● **Tarea A**
Por favor, copia del fragmento citado el tramo que empieza por "Altez sostiene que" y sigue hasta "bajan del Ávila.", y cambia "balneario" por "centro vacacional".
● **Tarea B**
Resume en dos oraciones el fragmento citado sobre La Guaira.
● **Tarea C**
Escribe lo que sigue al texto sobre los terremotos de La Guaira, a partir de su última oración.

Los terremotos ocurridos el pasado 24 de junio de 2026 en La Guaira han dejado al descubierto una realidad devastadora: las ruinas actuales se han asentado sobre los escombros de tragedias previas, como las vaguadas de 2005 y 2010 y el deslave de 1999. Tras 27 años de recurrencia de eventos catastróficos, el antropólogo Rogelio Altez, profesor de la Universidad de Sevilla y especialista en riesgos y vulnerabilidad en Venezuela, advierte que el desafío actual trasciende la entrega de viviendas a los damnificados, señalando que el problema es estructural y producto de decisiones políticas erróneas.
Altez sostiene que la tragedia no puede explicarse únicamente por factores geomorfológicos o climáticos, sino por las condiciones históricas y sociales que han producido la vulnerabilidad de la región. Según el experto, la sociedad ha convivido de forma equívoca con el contexto ambiental del litoral central. El modelo de desarrollo, que transformó la zona de haciendas en un balneario para Caracas a finales del siglo XIX y posteriormente en un área urbanizada masivamente en la década de 1940, impulsó el asentamiento de población en suelos aluviales y cauces de ríos que bajan del Ávila.

● **Material listado**
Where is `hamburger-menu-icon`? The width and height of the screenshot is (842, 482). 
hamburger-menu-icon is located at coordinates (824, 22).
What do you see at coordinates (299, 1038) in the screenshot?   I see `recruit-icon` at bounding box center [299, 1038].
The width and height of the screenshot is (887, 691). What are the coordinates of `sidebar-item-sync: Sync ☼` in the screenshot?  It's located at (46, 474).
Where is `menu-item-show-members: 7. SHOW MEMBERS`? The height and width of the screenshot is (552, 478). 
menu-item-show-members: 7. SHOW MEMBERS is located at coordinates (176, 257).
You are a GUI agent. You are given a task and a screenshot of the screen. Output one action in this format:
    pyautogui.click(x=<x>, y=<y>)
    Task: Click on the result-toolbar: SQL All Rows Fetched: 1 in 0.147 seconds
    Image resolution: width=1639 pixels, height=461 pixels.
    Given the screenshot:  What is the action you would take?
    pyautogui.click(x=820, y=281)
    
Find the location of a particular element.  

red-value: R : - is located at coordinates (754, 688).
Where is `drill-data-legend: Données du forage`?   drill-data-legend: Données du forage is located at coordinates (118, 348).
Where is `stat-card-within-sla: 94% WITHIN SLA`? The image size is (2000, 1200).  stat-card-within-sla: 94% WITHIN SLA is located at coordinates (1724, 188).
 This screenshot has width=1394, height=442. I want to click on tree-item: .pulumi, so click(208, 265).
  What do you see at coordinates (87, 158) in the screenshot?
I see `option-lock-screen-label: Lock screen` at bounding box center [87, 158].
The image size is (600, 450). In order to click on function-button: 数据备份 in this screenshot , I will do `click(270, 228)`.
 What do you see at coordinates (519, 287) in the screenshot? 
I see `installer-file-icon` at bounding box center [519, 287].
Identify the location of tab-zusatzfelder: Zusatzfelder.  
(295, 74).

● **Respuesta A**
Altez sostiene que la tragedia no puede explicarse únicamente por factores geomorfológicos o climáticos, sino por las condiciones históricas y sociales que han producido la vulnerabilidad de la región. Según el experto, la sociedad ha convivido de forma equívoca con el contexto ambiental del litoral central. El modelo de desarrollo, que transformó la zona de haciendas en un centro vacacional para Caracas a finales del siglo XIX y posteriormente en un área urbanizada masivamente en la década de 1940, impulsó el asentamiento de población en suelos aluviales y cauces de ríos que bajan del Ávila.

● **Respuesta B**
Los terremotos del 24 de junio de 2026 en La Guaira ocurrieron sobre los escombros de tragedias anteriores. Según el antropólogo Rogelio Altez, el problema es estructural y fruto de decisiones políticas erróneas, ya que el modelo de desarrollo asentó a la población en suelos aluviales y cauces de ríos que bajan del Ávila.

● **Respuesta C**
Uno de los puntos más críticos señalados por Altez es el desprecio institucional por el conocimiento técnico. El antropólogo revela que, tras el desastre de 1999, se realizó un esfuerzo científico que contó con la ayuda de la Agencia Japonesa de Cooperación Internacional (JICA). El resultado fue un informe transversal sobre prevención en el área metropolitana y el litoral central, entregado formalmente al entonces presidente Hugo Chávez en 2005. No obstante, el documento fue ignorado y guardado en un cajón, omitiendo advertencias esenciales sobre la inconveniencia de construir en cauces de ríos y la necesidad de normas estrictas de diseño sismo-resistente para suelos aluviales, los cuales amplifican las ondas sísmicas.
Esta negligencia se ha manifestado concretamente en los proyectos de la Misión Vivienda Venezuela. Altez había advertido en 2019 que el repoblamiento del litoral mediante urbanismos construidos sobre cauces de ríos y quebradas multiplicaba los riesgos. Los hechos de 2026 confirman estas advertencias: varios de los edificios construidos en Caraballeda para damnificados de 2010 colapsaron, y aquellos que quedaron en pie resultaron inhabitables, careciendo además de servicios básicos como agua potable y saneamiento.
El experto también describe un patrón de "desplazamiento forzado y retorno forzoso". Explica que el Estado suele reubicar a los damnificados mediante decretos, pero falla al no proporcionar fuentes de trabajo que aseguren la supervivencia en los nuevos lugares. Esto provoca que las personas regresen masivamente a las zonas de riesgo, reproduciendo la vulnerabilidad. En este contexto, la gestión de riesgos se ha convertido en un lababirinto de competencias solapadas y falta de transparencia en el uso de recursos.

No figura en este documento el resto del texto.